Hippos are very loud and use a series of noises to communicate with one another in their groups. These sounds are quite distinct and have been described as honks, whines, squeaks and growls. At times, it also resembles the sound of human laughter. On land, it is believed that their calls can be heard up to a mile away, but hippos have also been known to vocalize underwater. Nothing much is understood about what each call means or why they utter the sounds, but like other animals, it is their way of spreading messages, they could be alerting other hippos to danger, signaling a time to move or to stay still or even calling after their young ones.
Hippos are polygamous
Hippos are species not known to mate for life and a male may obtain 10 mates in a lifetime. Because it’s the dominant male hippo that rules the rest of the group or school, it’s always a challenge for younger males to secure a female to breed with. In a season, a male will usually mate with more than one female to ensure offspring. After the birth of the calves, they will all stay together in his territory, where he can protect, defend and shelter them from other competing males, intruders and predators.
Hippos can mate in the water
Hippos mate every two years and most of the mating takes place in the water. Both males and the females use vocalizations, body language and even their own faeces and urine to display or show their interest or even to disapprove. A male will travel, compete, defend and fight other males in order to get the mate he wants. In conclusion, only dominant and powerful hippos are allowed to mate successfully.

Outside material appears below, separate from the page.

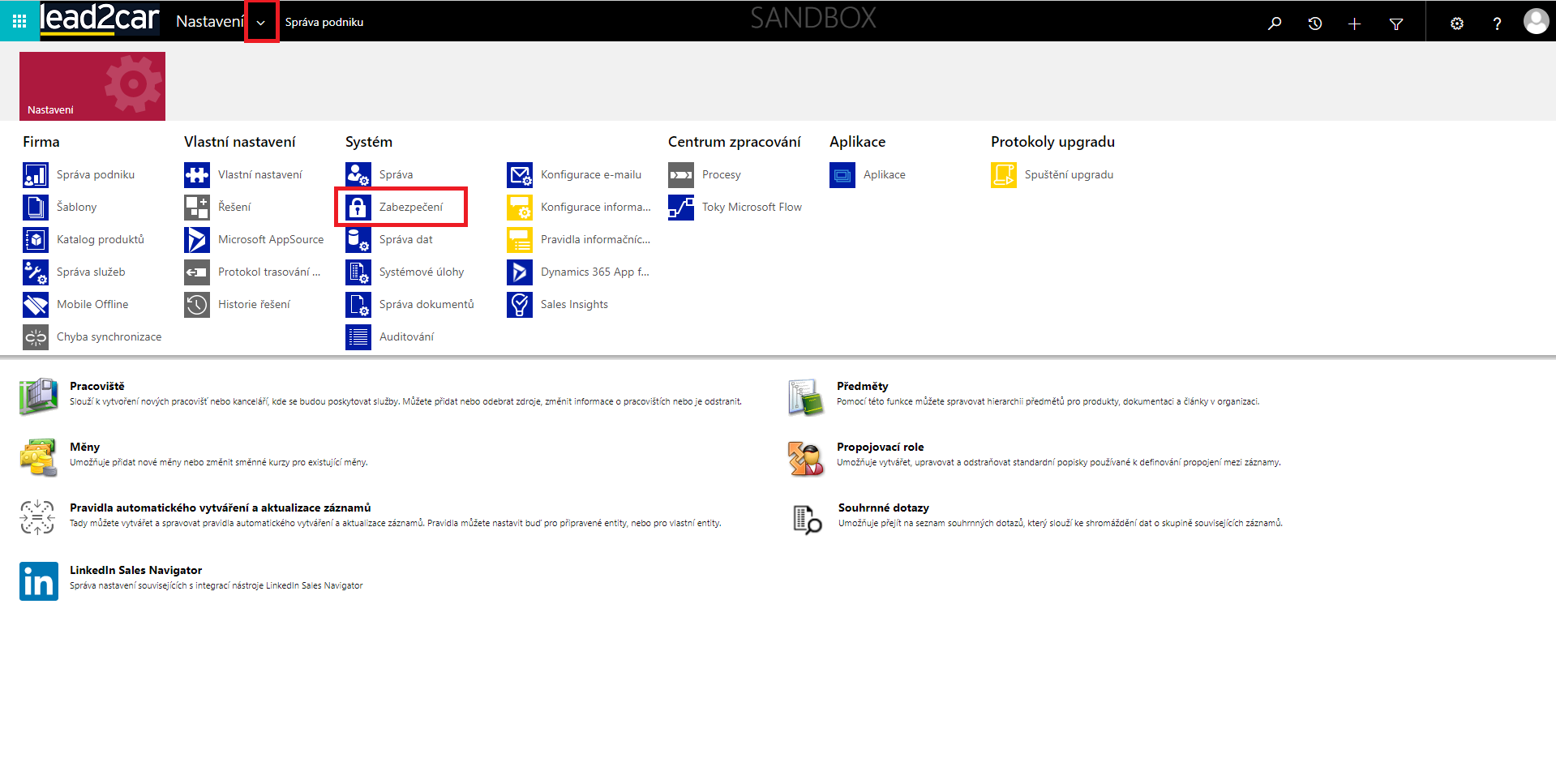This screenshot has width=1556, height=784.
Task: Open Spuštění upgradu item
Action: [x=1068, y=175]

More like a human, female hippos have quite a long gestation period. Hippo’s gestation period is 8 months approximately 237 days and they will only have one baby at a time. The calf will remain besides its mother for approximately a year, suckling milk as it grows and gains strength. After some time, it will quit nursing and feed on vegetation.
They live in groups
Hippos are often found in large groups called schools, sometimes these groups can include up to 100 hippos in total. This allows for safety and security and also gives males control over their families and territories. The main predators of hippo are crocodiles, hyenas and large cats which often opt to go after the smallest offspring, especially if they have wandered away from the protective groups and safe bounds.

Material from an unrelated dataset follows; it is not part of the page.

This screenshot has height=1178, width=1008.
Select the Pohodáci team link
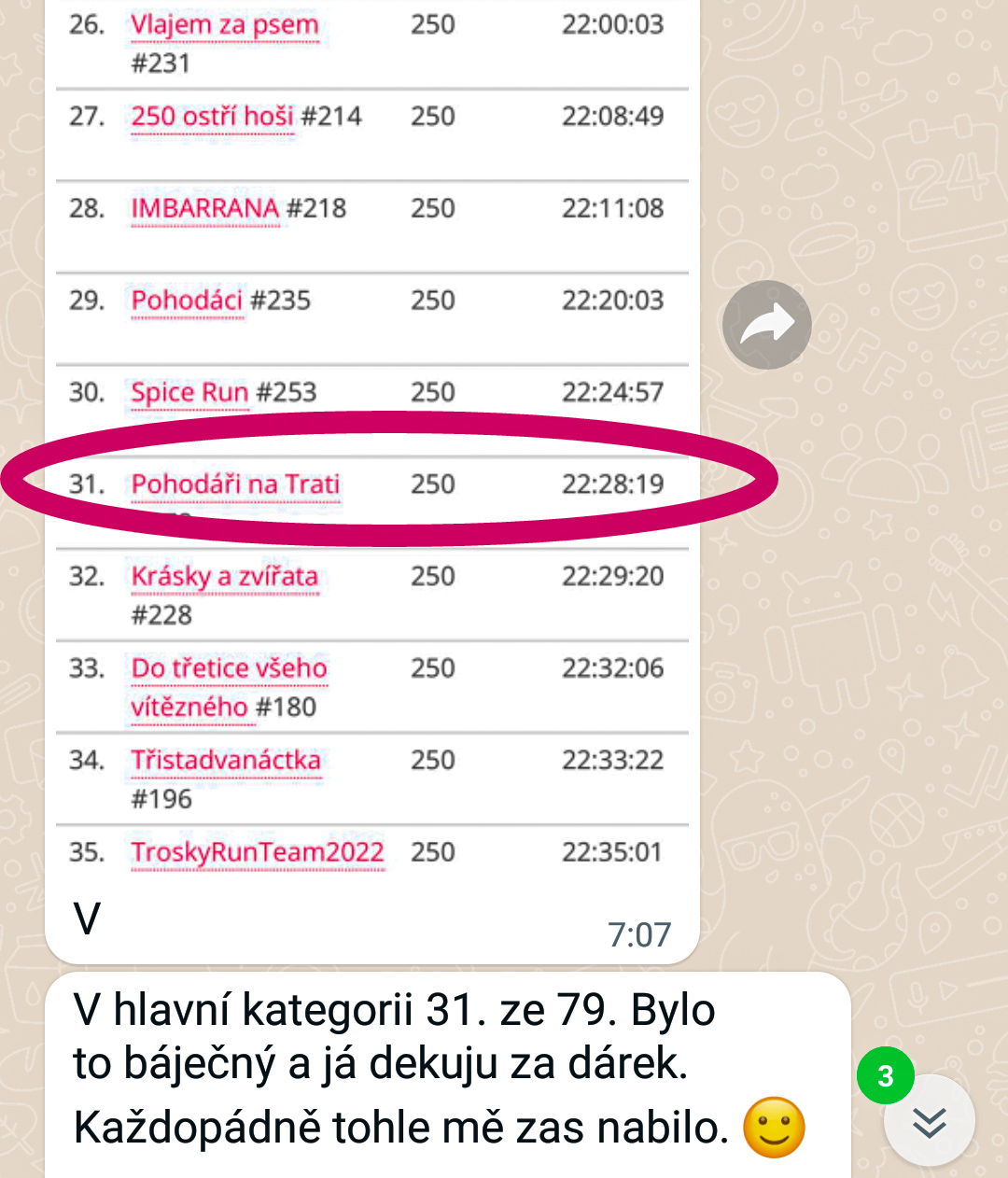click(187, 301)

Hippos mark their territories
Defending their territories is one of the reasons as to why hippos are considered dangerous. Female hippos will fiercely protect their young, but it’s the males who are most vicious and threatening. They will go after any hippo, animal or human that dares enter their personal territory or space. While on land, they may use their tails to launch their faeces around the area to mark and show their territory to others. Other territory defending signals include loud noises, honking, yawning, wheezing, wide open mouths and charging. Besides smell reception of urine and dung showering, hippos also use the vomeronsal organ, operating like an underwater syringe to draw in urine, to communicate or know the reproductive status of a male or female.